新たな街の名を告げろ
《主、このたびの召喚は何用でしょう。》
「ああ、ここから移動したくてな、道はコイツ、リャスが知っているから、リャスに従ってくれ。重量的に一番軽いレイと一番重いガリオス、オレとリャスで乗ってくれ。」
前半はグリフォン二頭に後半は三人に話し掛けた。すぐに了解の返事が返ると、ラスはグルーの上にリャスを放り投げ、自分も飛び乗った。ガリオスは馬に乗るように、初めてとは思えないほど軽々と乗り、レイを自分の前に引き上げた。
「よし、皆乗ったな、行け!グルー、フィン!」
ラスが手綱を振り上げ合図を出すと二頭は同時に翼を広げ飛び立った。
「……張り切っとるとこ悪いけど、目的地はあっち、反対側や。」
「それを早く言え!」
「言う前に命令したんやろが!」
ぎゃいぎゃいぎゃいぎゃい
「どうにかならんのか、あれは……。」
遠ざかる地上を見ていたが、いい加減呆れて、はぁ、と大きなため息を洩らし片手で頭を押さえながらガリオスが呟いた。もう一方の手では手綱を握りレイを支えていた。
少し離れているにもかかわらず聞こえてくる騒ぎ声に、辟易としているようだ。向こうのグルーからも何とかしてくれと先ほどから念話が届いてきていた。

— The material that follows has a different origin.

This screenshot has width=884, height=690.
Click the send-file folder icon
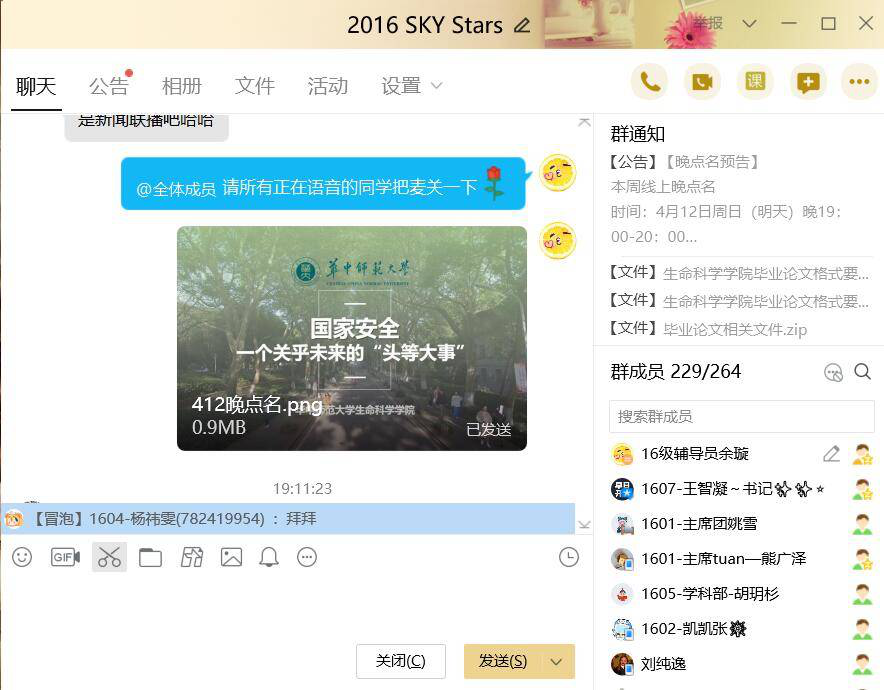(150, 557)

『うーん、難しいですね、下手に近づいて巻き込まれたくありませんし、ここはグルーの冥福を祈りましょう。』
そう言って、この超高度の中両手を離して手を合わせた。
合掌、南無。
「ふむ。それにしてもこのグリフォンというモンスターはすごいな、あっという間に景色が過ぎてゆく。」
眼下に広がる雄大な光景はまさしく飛ぶように通り過ぎてゆき、ときおり飛行系のモンスターが危うくグリフォンにぶつかりそうになり、あわてて回避行動に移っているのが確認できた。
速度にして300キロほどであろうか、一時間も飛行すれば到着しそうな勢いである。
そうしてレイとガリオスの二名が景色に目を奪われていると、前方の二人を乗せたグルーが高度を下げ始めた。

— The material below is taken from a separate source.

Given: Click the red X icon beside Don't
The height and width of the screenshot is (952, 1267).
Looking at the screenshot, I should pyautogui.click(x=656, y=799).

今回が初フライトのリャスは地面が猛烈に迫ってきていることに恐怖を覚えたのかギャアアアァ!! と叫び続けているがラスは目も向けていない、リャスの足にロープを巻きつけているので問題ないと判断しているようだ。
腕ではなく足に巻きつけたのはラスのちょっとした悪戯であるが、そもそもレイがロープの必要性を訴えていなければ命綱はなかった。そのことを知らないリャスは幸せである。
フィンが翼を傾け、着陸態勢に入ってもリャスと違い、ガリオスは多少身体を強張らせたのみで落ち着いていてレイはホッとした。
「ん? 着いたのか、いくらなんでも早くないか?」
『そうですね、何かあったのでしょうか。』
そうこうしている間にも地面は近くなってゆく。
バササ・・・・バサ・・・・・バサバサ・・・トス
「どうした。」
地上に降りると先に来ていた二人に尋ねた。皆がグリフォンから降りると二頭は頭を下げ、挨拶をしてから光の粒子へと還って行った。

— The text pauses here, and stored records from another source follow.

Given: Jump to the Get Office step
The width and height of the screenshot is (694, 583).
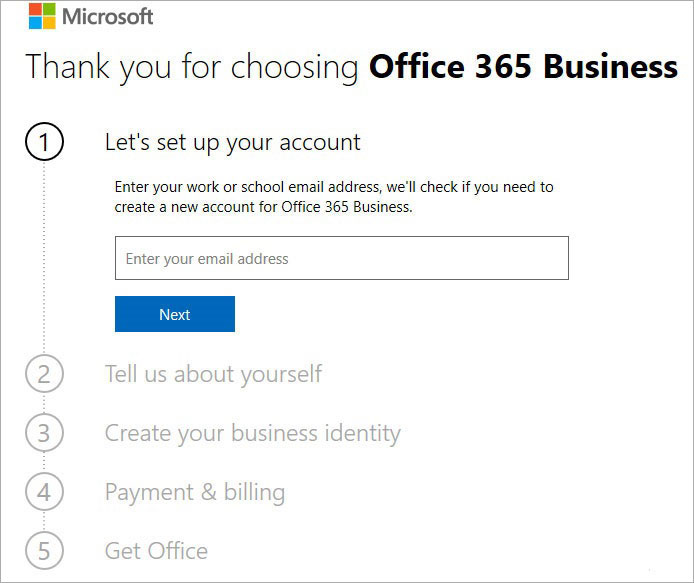Looking at the screenshot, I should click(156, 551).
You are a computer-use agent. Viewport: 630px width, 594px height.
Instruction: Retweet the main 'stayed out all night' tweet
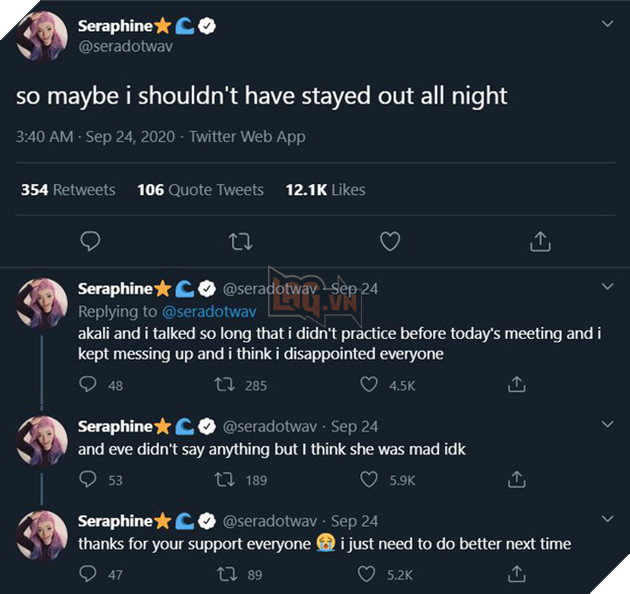click(240, 241)
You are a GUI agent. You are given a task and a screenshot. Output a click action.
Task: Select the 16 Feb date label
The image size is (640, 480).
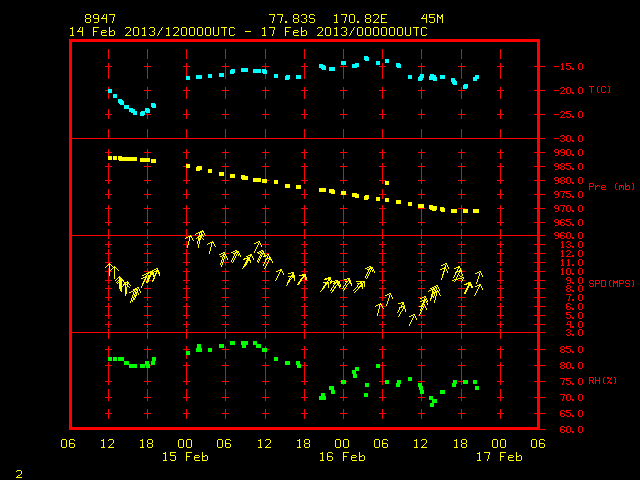[x=342, y=457]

リャスは広げた地図を見ながら確認をしているようだ、視線の動きが同じ点を行き来している。
「ああ、それがこの先に街があって、住民に見つからないギリギリのところに降りたみたいだぜ。」
地図に目線を落として顔を上げないリャスに代わってラスが質問に答えた。
「こん先にある、サンサーラの街なんやけど。ちょっと変わった奴らが多い街やねん。別に悪い奴らってわけやないんやけど、学者気質なきらいがあるんやよね。」
「サンサーラ、聞いたことがある。
その街はセレス国にありながらも、人間との国境に近いがためにエルフの長命と人間の知識欲を併せ持つ種族、ハーフエルフが数多く住んでおり、街の八割の住民が学者の学術都市であると。」
「そや、そやから学者やない余所者らには風当たりがキツイんやよね。街に入るときにはローブを着といた方がええで、大分扱い違うから。」
リャスはガサゴソと荷物からローブを取り出して被りながら説明した。以前にも通ったことがあるのだろう。
「そういえばそういう名前の街があったな。魔術書が沢山売ってあったっけ。NPCが大抵みんな黒いローブとか着てて辛気臭かったぜ。」
『魔術書探究クエストが多かった気がする。それ系のスキル取得もあったし。』
前を行くガリオスに聞こえない程の小声で二人は会話した。